Le Mali sombre dans les crises : Le silence de la société civile alimentaire

Le Mali sombre dans les crises interminables pendant que la société civile observe un silence déconcertant. Actuellement le pays est en proie à des crises caractérisées par des grèves illimitées de la santé et des enseignements sans oublier le grincement de dents des autres secteurs. Bref, le pays est en ébullition.

En premier lieu, la grève illimitée des agents de la santé a paralysé toutes les structures sanitaires du Mali. Par conséquent, les pauvres payent le plus lourd tribut car leurs morts se comptent quotidiennement. En général, les Maliens n’ont pas d’autres recours que de maudire les dirigeants et les médecins assermentés. Chaque jour a son lot de morts dans nos hôpitaux, faute de soins avec la grève illimitée. Tout le monde se contente de déplorer la situation dans les grins ou sur les antennes des radios privées. Entre temps, les malades souffrent, les parents des malades sont meurtris. Témoin, le cas de Aboubacar Traoré, victime d’une balle tirée par des bandits, qui a quitté  son lit d’hôpital pour se soigner chez lui car il ne trouvait pas un seul infirmier pour s’occuper de son pansement. « Après l’opération, nous avons eu de la peine à trouver un infirmier pour faire le pansement. Au lieu de rester à l’hôpital sans soins, nous sommes rentrés à la maison pour nous débrouiller avec  certains agents de santé dans notre quartier », déplore-t-il. Au même moment, les nantis, les dirigeants et les privilégiés se soignent dans les cliniques privées. Tant pis pour le pauvre, la majorité écrasante de la population malienne.

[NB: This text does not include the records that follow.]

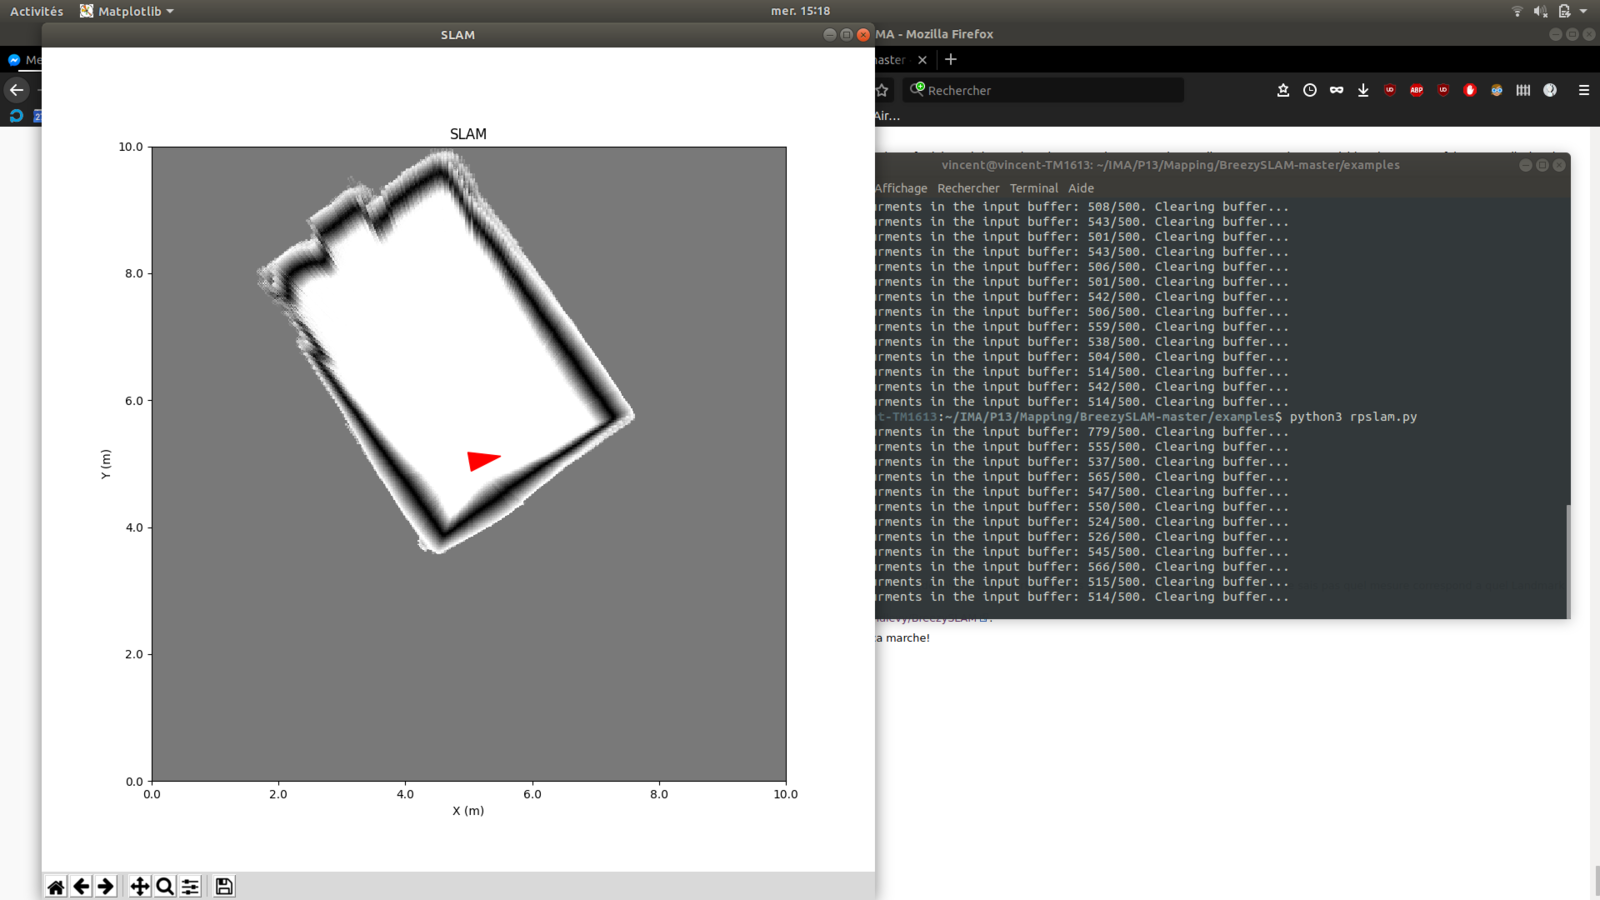The image size is (1600, 900).
Task: Go forward to next plot view
Action: point(106,886)
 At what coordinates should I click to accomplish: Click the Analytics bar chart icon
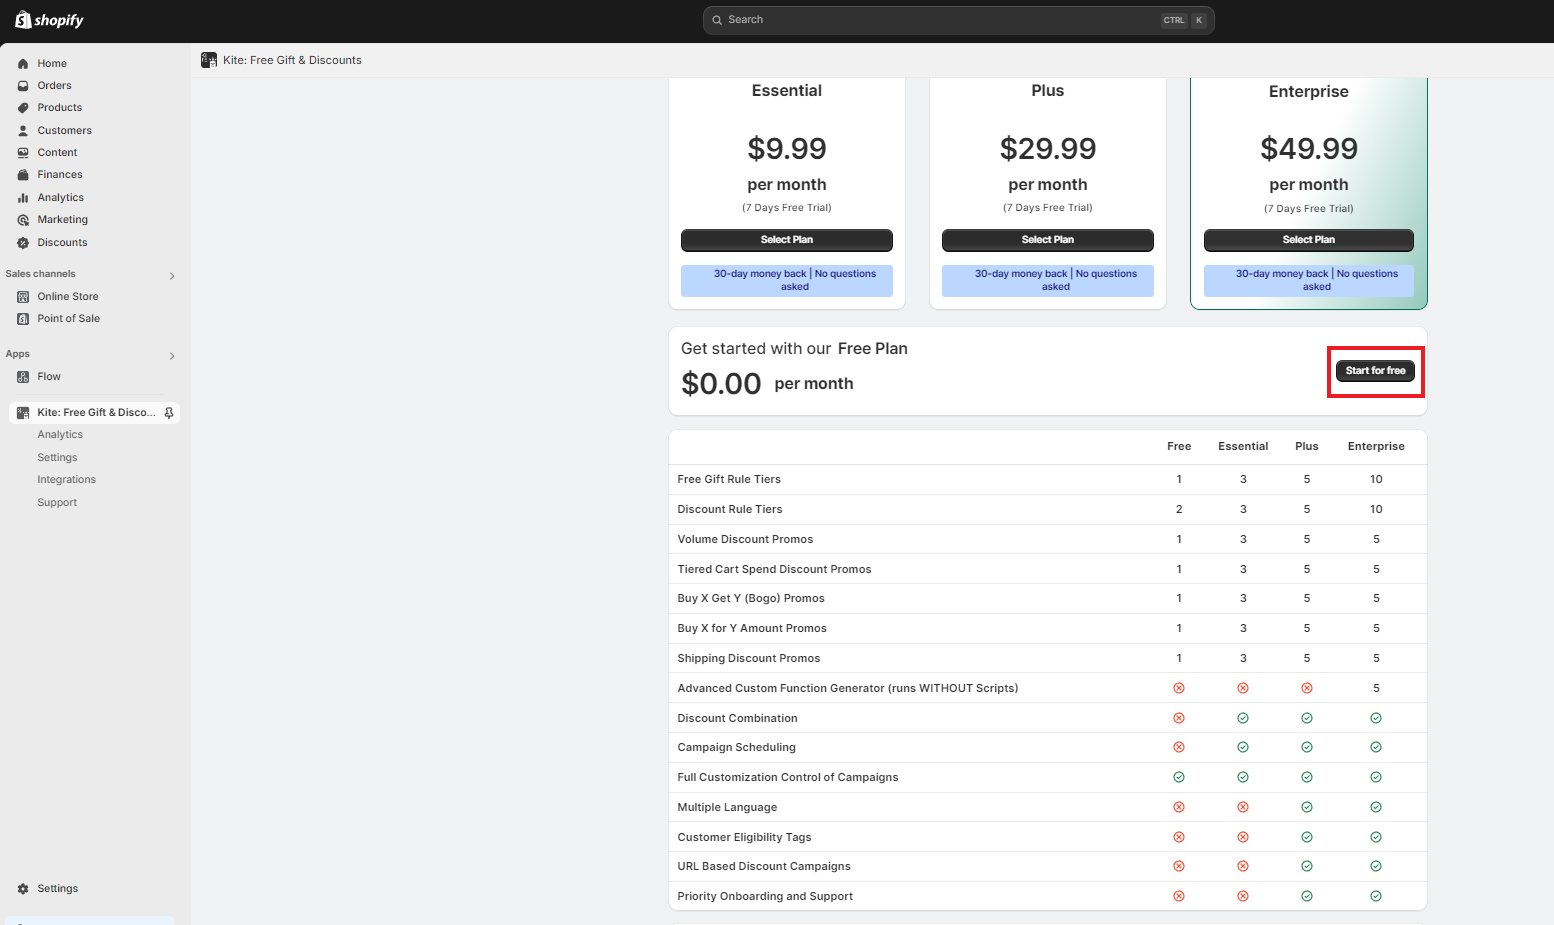click(x=23, y=198)
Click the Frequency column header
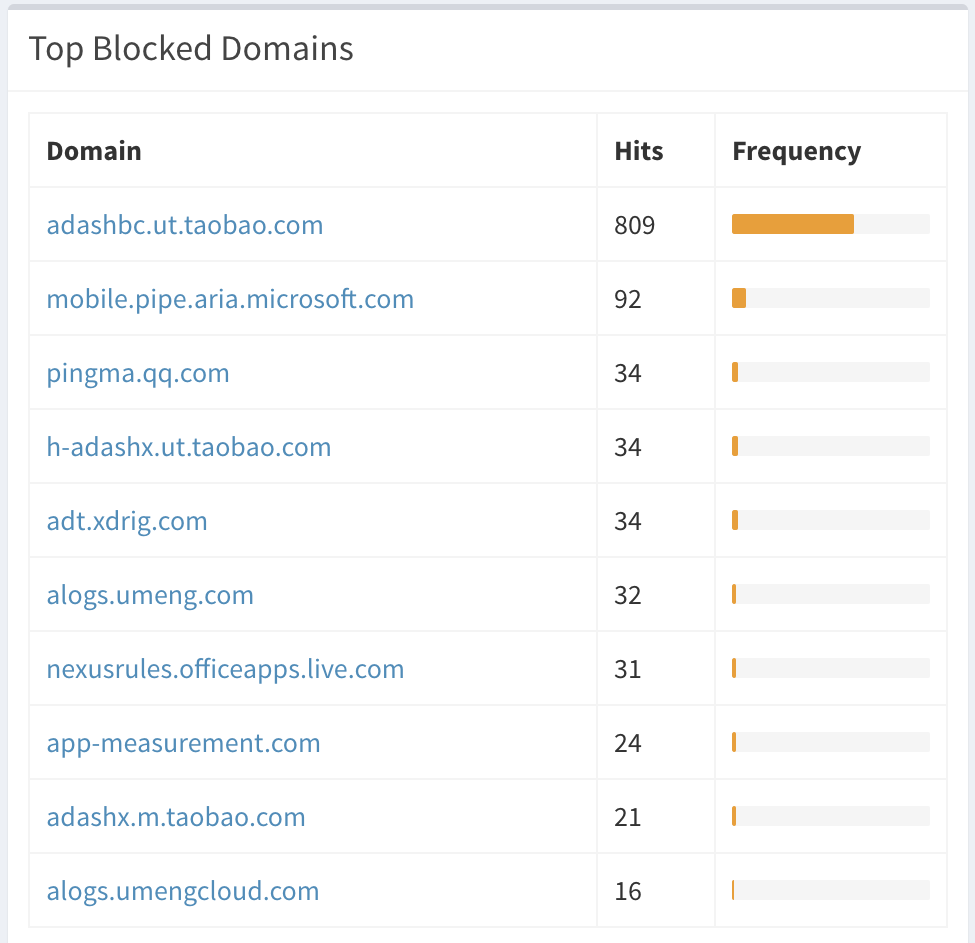975x943 pixels. pos(796,151)
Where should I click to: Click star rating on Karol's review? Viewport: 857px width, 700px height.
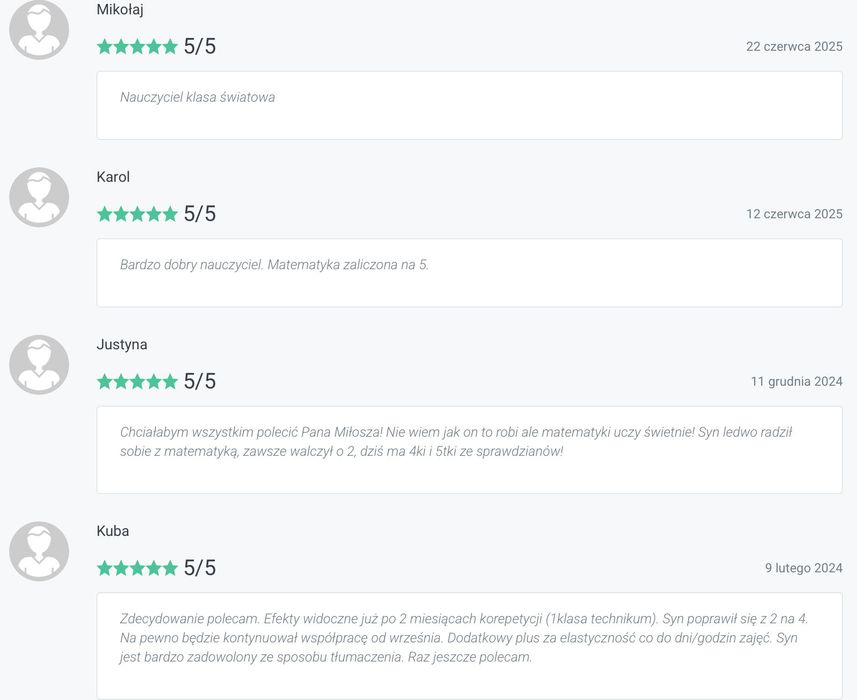click(x=137, y=214)

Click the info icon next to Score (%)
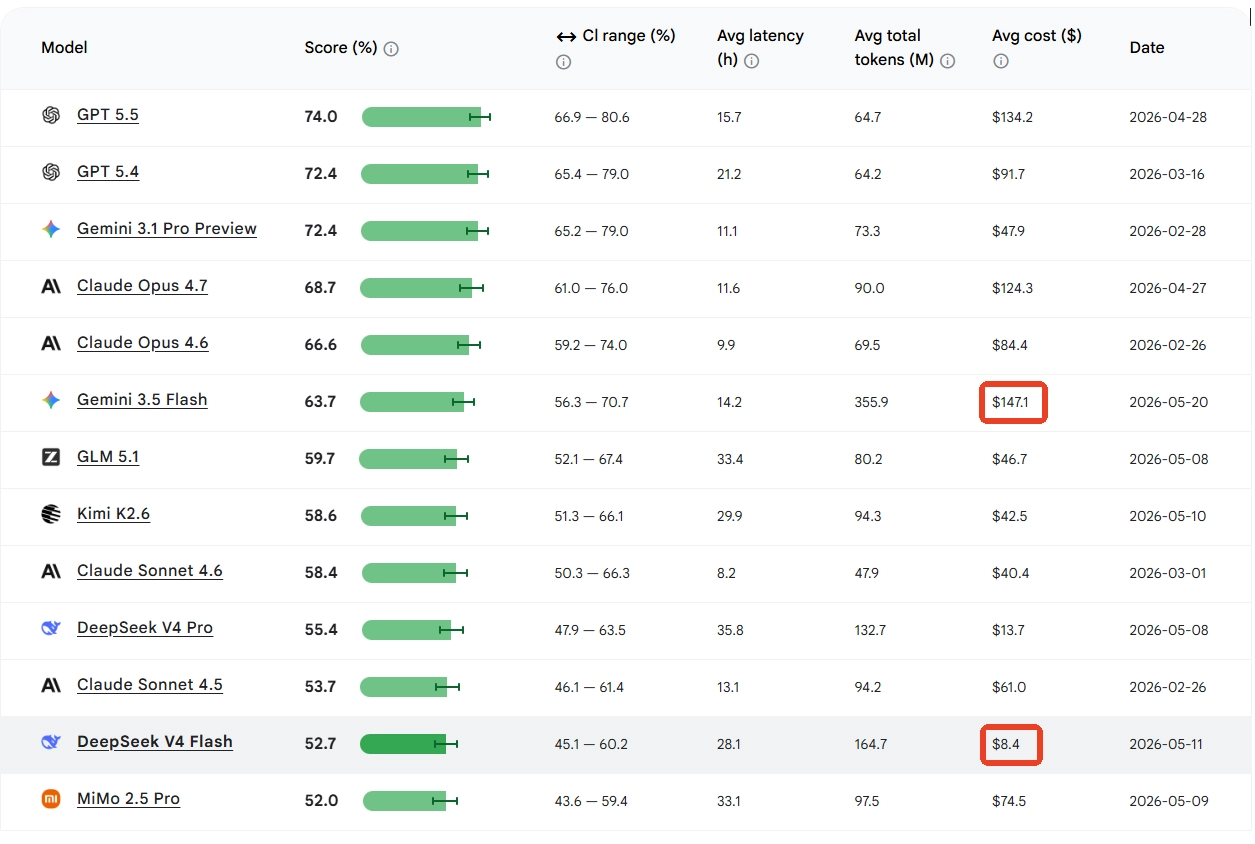391,49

Comme une épidémie, les enseignants du secondaire et du fondamental sont rentrés dans la danse en décrétant aussi une grève illimitée. Cependant, eux se sont distingués à travers une marche pacifique le mercredi dernier, pour se faire entendre. Face à cette situation de crispation, la société civile censée servir de contre-pouvoir au gouvernement, reste muette comme une carpe. Dans d’autres pays comme le Burkina Faso ou le Sénégal, la société civile s’est toujours mise  en première ligne pour dire non au gouvernement.  La nôtre au  Mali, se contente de satisfaire ses besoins alimentaires.  Elle n’est active que dans les ateliers, réunions et colloques  pour se taper des perdiems, mais reste absente quand il s’agit de défendre les populations.

Soulignons que certains membres de la société civile ont amusé la galerie en s’affichant dans des visites au niveau des hôpitaux sans prendre aucune mesure. Le samedi dernier, la société civile de la commune 1 s’est limitée à charger l’Etat comme responsable des maux dont souffre la population.